After finding a coin in her farm, Alice proposes the following game to Bob:
Alice will flip the coin $n$ times. Bob will then flip the coin $2n$ times. If Bob manages to get the same amount of heads as Alice, he wins. Otherwise Alice wins.
As they're best friends, Alice wants the game to be completely fair. Assuming Bob pays a dollar to play, how much should she pay Bob for a win so they're expected to break even?
Suppose instead that
Bob wins if he gets as many heads as Alice gets tails.
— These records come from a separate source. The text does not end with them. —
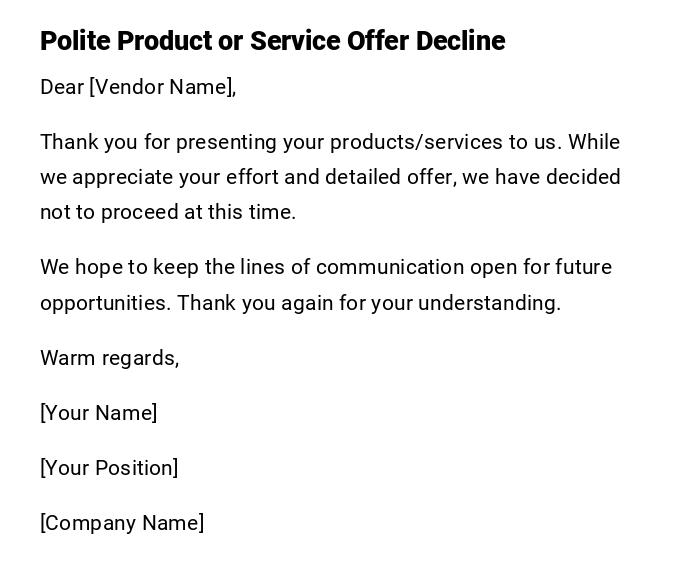The height and width of the screenshot is (586, 700).
Task: Click the '[Your Name]' placeholder
Action: 98,413
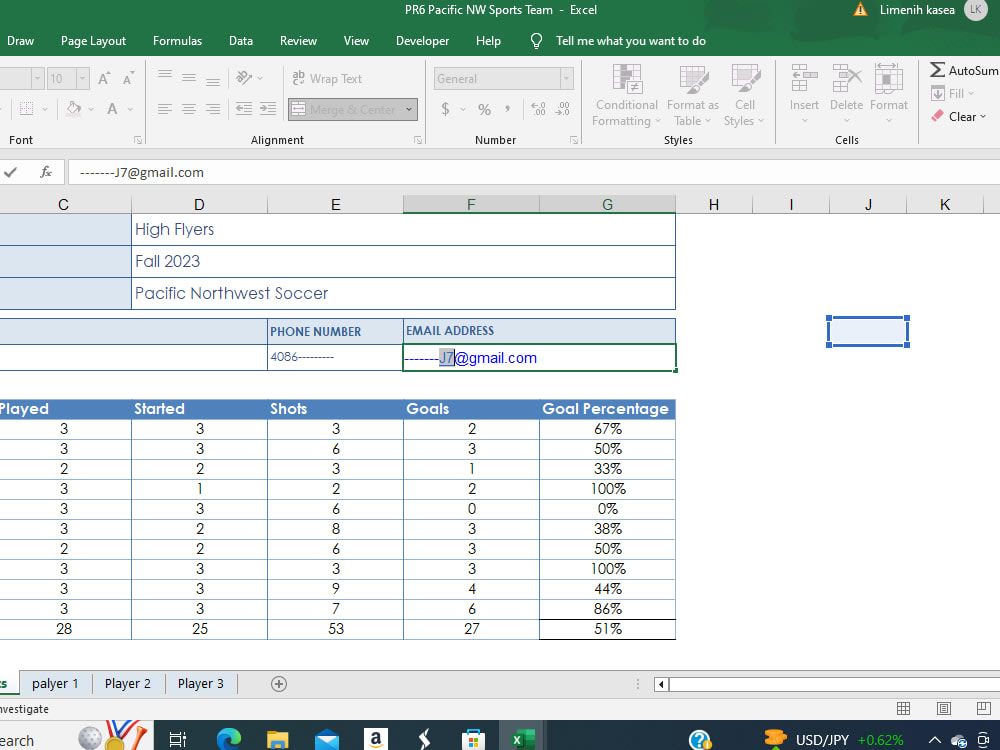Switch to Page Layout view in status bar

point(943,709)
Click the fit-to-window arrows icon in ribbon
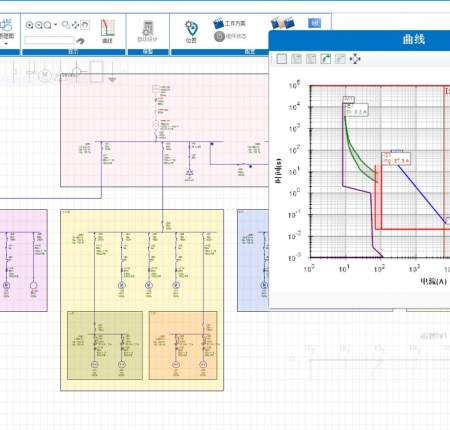This screenshot has width=450, height=430. point(75,25)
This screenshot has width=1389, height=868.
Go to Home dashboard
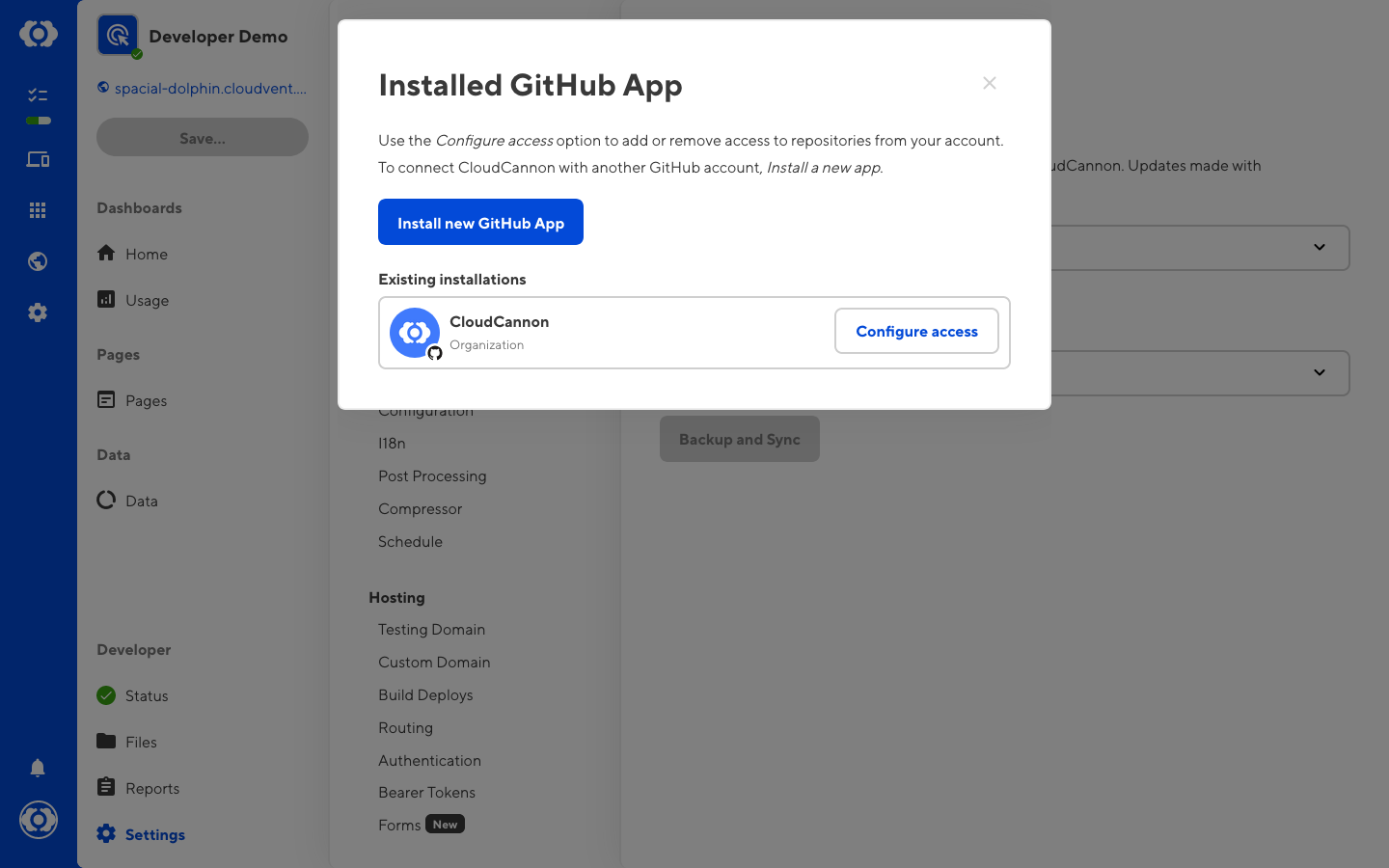[x=146, y=254]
This has the same probability as the original situation, by reversing all of Alice's flips.
But in this new situation,
Bob wins if exactly $n$ heads are flipped in total. The number of ways for this to happen is $3n\choose n$, so Bob wins with probability $\frac{3n\choose n}{2^{3n}}$.
For the game to be fair, the amount he wins should be
the inverse of this: $\frac{2^{3n}}{3n\choose n}$.
The probability of Alice getting $i$ heads after $n$ flips is:
$$ P_n^i = \frac{1}{2^n} \binom{n}{i}$$
The probability of Bob getting $i$ heads after $2n$ flips is:
$$ P_{2n}^i = \frac{1}{2^{2n}} \binom{2n}{i}$$
Then the probability of Alice and Bob getting the same number of heads is:
$$P_{A=B} = \sum_{i=0}^n P_n^i P_{2n}^i = \frac{1}{2^{3n}} \sum_{i=0}^n\binom{n}{i}\binom{2n}{i} $$
Finally, the amount Alice should pay Bob if he wins is (Thanks McFry):
$$\frac{1}{P_{A=B}} = \frac{2^{3n}}{\binom{3n}{n}} = \frac{2^{3n} (2n)! n!}{(3n)!}$$